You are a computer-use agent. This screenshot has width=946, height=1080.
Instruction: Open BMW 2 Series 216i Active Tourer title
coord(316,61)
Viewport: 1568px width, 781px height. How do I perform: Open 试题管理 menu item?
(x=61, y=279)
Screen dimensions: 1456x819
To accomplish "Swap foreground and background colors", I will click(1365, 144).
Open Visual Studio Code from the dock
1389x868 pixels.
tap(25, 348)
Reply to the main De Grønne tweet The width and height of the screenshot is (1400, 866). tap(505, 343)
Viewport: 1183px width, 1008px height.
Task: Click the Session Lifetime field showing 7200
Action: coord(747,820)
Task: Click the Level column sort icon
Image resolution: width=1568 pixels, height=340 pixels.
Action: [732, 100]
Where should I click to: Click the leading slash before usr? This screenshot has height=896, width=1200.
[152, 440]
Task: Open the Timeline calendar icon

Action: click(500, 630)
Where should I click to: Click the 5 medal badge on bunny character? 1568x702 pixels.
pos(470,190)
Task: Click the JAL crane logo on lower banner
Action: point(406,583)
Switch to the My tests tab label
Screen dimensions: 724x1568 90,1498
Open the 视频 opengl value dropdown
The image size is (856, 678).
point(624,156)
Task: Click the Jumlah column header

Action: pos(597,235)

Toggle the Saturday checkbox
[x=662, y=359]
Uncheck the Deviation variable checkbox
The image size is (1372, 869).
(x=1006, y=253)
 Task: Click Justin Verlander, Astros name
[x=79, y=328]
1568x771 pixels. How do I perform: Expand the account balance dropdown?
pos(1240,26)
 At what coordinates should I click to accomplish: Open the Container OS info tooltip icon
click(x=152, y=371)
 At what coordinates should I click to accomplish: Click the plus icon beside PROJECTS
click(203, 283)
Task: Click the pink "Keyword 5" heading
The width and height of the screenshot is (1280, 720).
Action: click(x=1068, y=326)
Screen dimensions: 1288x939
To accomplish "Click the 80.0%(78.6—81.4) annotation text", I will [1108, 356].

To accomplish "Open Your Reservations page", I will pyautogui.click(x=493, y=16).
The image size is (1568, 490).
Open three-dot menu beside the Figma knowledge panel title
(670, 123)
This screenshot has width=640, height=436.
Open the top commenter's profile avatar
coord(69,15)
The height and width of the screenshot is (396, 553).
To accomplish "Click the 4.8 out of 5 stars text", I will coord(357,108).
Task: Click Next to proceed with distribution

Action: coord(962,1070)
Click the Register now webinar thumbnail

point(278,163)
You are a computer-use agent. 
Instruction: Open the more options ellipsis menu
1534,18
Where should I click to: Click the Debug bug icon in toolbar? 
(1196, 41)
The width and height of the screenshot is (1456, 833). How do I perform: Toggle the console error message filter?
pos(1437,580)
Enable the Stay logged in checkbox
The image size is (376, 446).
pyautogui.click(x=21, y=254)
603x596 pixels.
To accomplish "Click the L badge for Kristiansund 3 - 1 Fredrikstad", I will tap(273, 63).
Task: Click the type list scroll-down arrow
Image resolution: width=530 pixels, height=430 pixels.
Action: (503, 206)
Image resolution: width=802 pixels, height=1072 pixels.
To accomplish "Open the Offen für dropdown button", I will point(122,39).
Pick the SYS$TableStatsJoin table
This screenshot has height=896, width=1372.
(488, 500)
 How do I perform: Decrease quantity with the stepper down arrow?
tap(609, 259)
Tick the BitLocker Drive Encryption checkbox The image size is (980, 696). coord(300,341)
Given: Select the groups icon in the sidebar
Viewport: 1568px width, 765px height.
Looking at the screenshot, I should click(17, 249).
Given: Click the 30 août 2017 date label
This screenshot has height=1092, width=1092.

### WHAT TO DO
Reproduce each of the items above verbatim, keeping every line in its original order.

### EXERCISE ANSWER
You are a computer-use agent. This screenshot has width=946, height=1080.
Instruction: Open BMW 2 Series 216i Active Tourer title
coord(316,61)
Viewport: 1568px width, 781px height. How do I perform: Open 试题管理 menu item?
(x=61, y=279)
Screen dimensions: 1456x819
To accomplish "Swap foreground and background colors", I will click(1365, 144).
Open Visual Studio Code from the dock
1389x868 pixels.
tap(25, 348)
Reply to the main De Grønne tweet The width and height of the screenshot is (1400, 866). tap(505, 343)
Viewport: 1183px width, 1008px height.
Task: Click the Session Lifetime field showing 7200
Action: coord(747,820)
Task: Click the Level column sort icon
Image resolution: width=1568 pixels, height=340 pixels.
Action: [732, 100]
Where should I click to: Click the leading slash before usr? This screenshot has height=896, width=1200.
[152, 440]
Task: Open the Timeline calendar icon

Action: click(500, 630)
Where should I click to: Click the 5 medal badge on bunny character? 1568x702 pixels.
pos(470,190)
Task: Click the JAL crane logo on lower banner
Action: point(406,583)
Switch to the My tests tab label
Screen dimensions: 724x1568 90,1498
Open the 视频 opengl value dropdown
The image size is (856, 678).
point(624,156)
Task: Click the Jumlah column header

Action: pos(597,235)

Toggle the Saturday checkbox
[x=662, y=359]
Uncheck the Deviation variable checkbox
The image size is (1372, 869).
(x=1006, y=253)
 Task: Click Justin Verlander, Astros name
[x=79, y=328]
1568x771 pixels. How do I perform: Expand the account balance dropdown?
pos(1240,26)
 At what coordinates should I click to accomplish: Open the Container OS info tooltip icon
click(x=152, y=371)
 At what coordinates should I click to accomplish: Click the plus icon beside PROJECTS
click(203, 283)
Task: Click the pink "Keyword 5" heading
The width and height of the screenshot is (1280, 720).
Action: click(x=1068, y=326)
Screen dimensions: 1288x939
To accomplish "Click the 80.0%(78.6—81.4) annotation text", I will [1108, 356].

To accomplish "Open Your Reservations page", I will pyautogui.click(x=493, y=16).
The image size is (1568, 490).
Open three-dot menu beside the Figma knowledge panel title
(670, 123)
This screenshot has width=640, height=436.
Open the top commenter's profile avatar
coord(69,15)
The height and width of the screenshot is (396, 553).
To accomplish "Click the 4.8 out of 5 stars text", I will coord(357,108).
Task: Click Next to proceed with distribution

Action: coord(962,1070)
Click the Register now webinar thumbnail

point(278,163)
You are a computer-use agent. 
Instruction: Open the more options ellipsis menu
1534,18
Where should I click to: Click the Debug bug icon in toolbar? 
(1196, 41)
The width and height of the screenshot is (1456, 833). How do I perform: Toggle the console error message filter?
pos(1437,580)
Enable the Stay logged in checkbox
The image size is (376, 446).
pyautogui.click(x=21, y=254)
603x596 pixels.
To accomplish "Click the L badge for Kristiansund 3 - 1 Fredrikstad", I will tap(273, 63).
Task: Click the type list scroll-down arrow
Image resolution: width=530 pixels, height=430 pixels.
Action: (503, 206)
Image resolution: width=802 pixels, height=1072 pixels.
To accomplish "Open the Offen für dropdown button", I will point(122,39).
Pick the SYS$TableStatsJoin table
This screenshot has height=896, width=1372.
(488, 500)
 How do I perform: Decrease quantity with the stepper down arrow?
tap(609, 259)
Tick the BitLocker Drive Encryption checkbox The image size is (980, 696). coord(300,341)
Given: Select the groups icon in the sidebar
Viewport: 1568px width, 765px height.
Looking at the screenshot, I should click(17, 249).
Given: Click the 30 août 2017 date label
This screenshot has height=1092, width=1092.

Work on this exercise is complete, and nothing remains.